(Given passage):
World War II officially ended in Asia on September 2, 1945, with the surrender of Japan on the . Before that, the United States dropped two atomic bombs on Japan, and the Soviet Union declared war on Japan, causing Emperor Hirohito to announce the acceptance of the Potsdam Declaration on August 15, 1945, which would eventually lead to the surrender ceremony on September 2.

After the ceremony, Japanese forces continued to surrender across the Pacific, with the last major surrender occurring on October 25, 1945, with the surrender of Japanese forces in Taiwan to Chiang Kai-shek. The Americans occupied Japan after the end of the war until April 28, 1952, when the Treaty of San Francisco came into effect.

Prelude

Soviet agreements to invade Japan 
At the Tehran Conference, between November 28 and December 1, 1943,  the Soviet Union agreed to invade Japan "after the defeat of Germany", but this would not be finalized until the Yalta Conference between February 4 and February 11, 1945, when the Soviet Union agreed to invade Japan within 2 or 3 months. On April 5, 1945, the Soviet Union denounced the Soviet–Japanese Neutrality Pact that had been signed on April 13, 1941, as now the Soviet Union had plans for war with Japan.

Surrender of Axis forces in Europe 
Japan's biggest allies in Europe began to surrender in 1945, with the last Italian troops surrender in the "Rendition of Caserta" on April 29, 1945, and the Germans surrendering on May 8, 1945, leaving Japan as the last major Axis power standing.

(Request 1):
Translate this sentence from the passage on the end of World War II in Asia into Spanish: "The Americans occupied Japan after the end of the war until April 28, 1952, when the Treaty of San Francisco came into effect."
(Request 2):
Rewrite the passage on the end of World War II in Asia from "After the ceremony, Japanese" up to and including "war with Japan.", putting "USSR" wherever "Soviet Union" appears.

(Dataset entries):
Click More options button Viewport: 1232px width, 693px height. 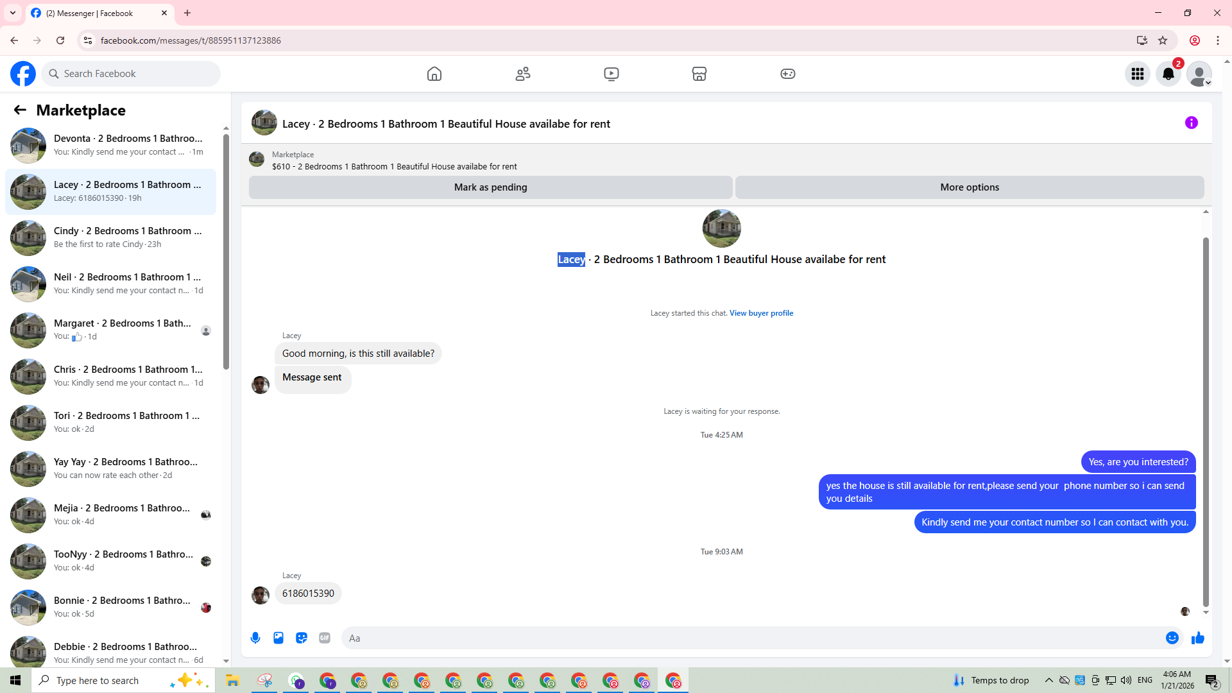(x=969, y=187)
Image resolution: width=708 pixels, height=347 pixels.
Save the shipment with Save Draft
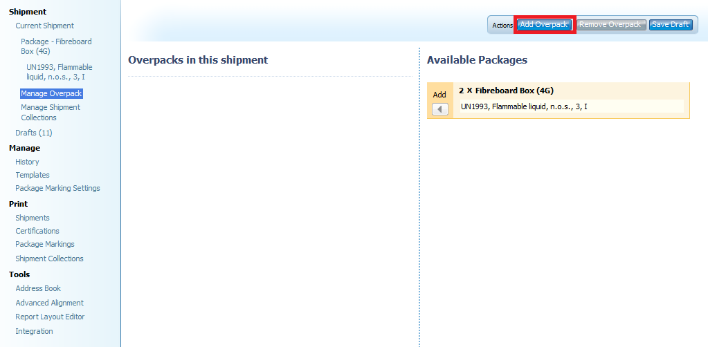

* * *

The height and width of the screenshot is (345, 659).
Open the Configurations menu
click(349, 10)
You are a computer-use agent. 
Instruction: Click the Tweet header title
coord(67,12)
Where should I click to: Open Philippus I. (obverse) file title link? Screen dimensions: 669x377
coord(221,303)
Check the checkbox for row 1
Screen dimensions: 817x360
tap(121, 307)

...

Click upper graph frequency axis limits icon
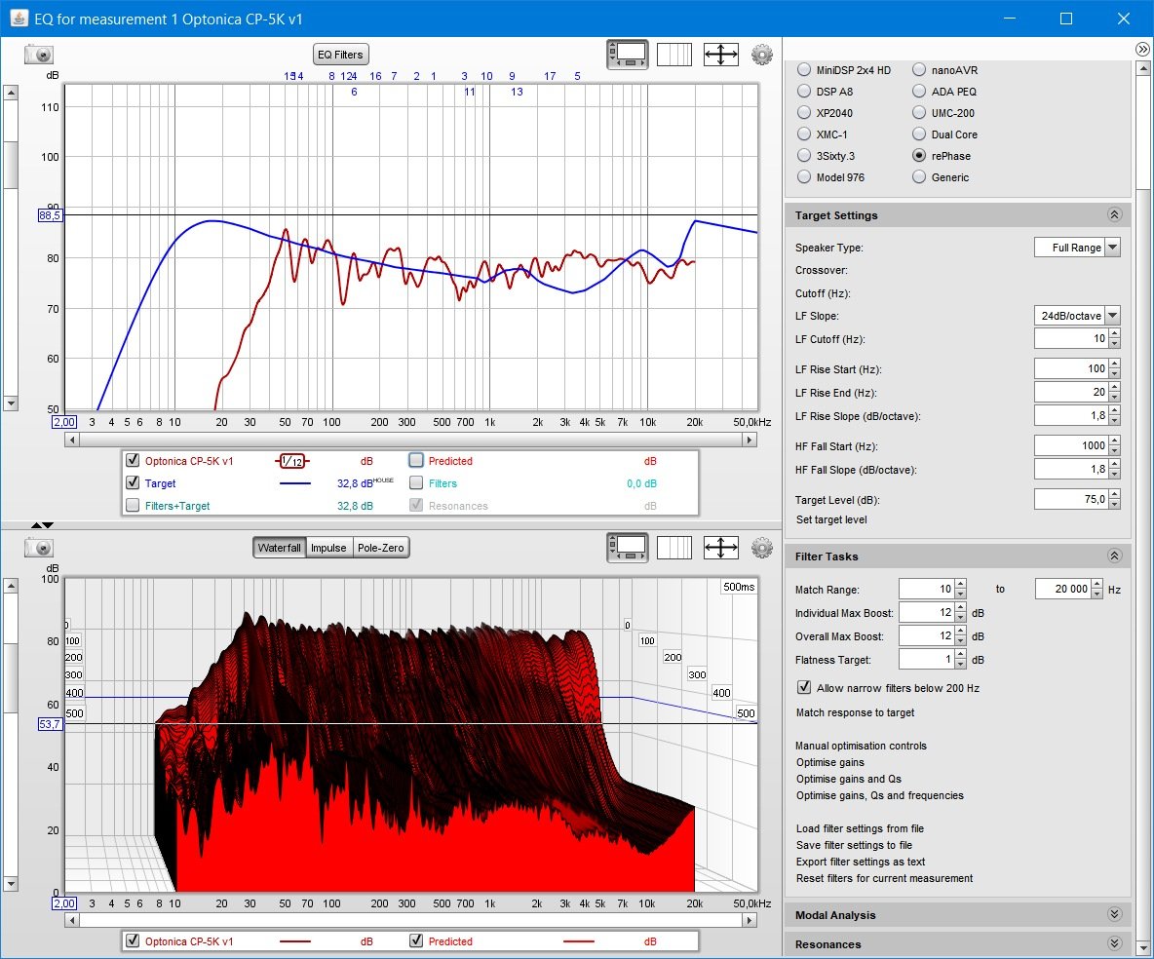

(Worked solution 1):
Los estadounidenses ocuparon Japón después del fin de la guerra hasta el 28 de abril de 1952, cuando entró en vigor el Tratado de San Francisco.

(Worked solution 2):
After the ceremony, Japanese forces continued to surrender across the Pacific, with the last major surrender occurring on October 25, 1945, with the surrender of Japanese forces in Taiwan to Chiang Kai-shek. The Americans occupied Japan after the end of the war until April 28, 1952, when the Treaty of San Francisco came into effect.

Prelude

Soviet agreements to invade Japan 
At the Tehran Conference, between November 28 and December 1, 1943,  the USSR agreed to invade Japan "after the defeat of Germany", but this would not be finalized until the Yalta Conference between February 4 and February 11, 1945, when the USSR agreed to invade Japan within 2 or 3 months. On April 5, 1945, the USSR denounced the Soviet–Japanese Neutrality Pact that had been signed on April 13, 1941, as now the USSR had plans for war with Japan.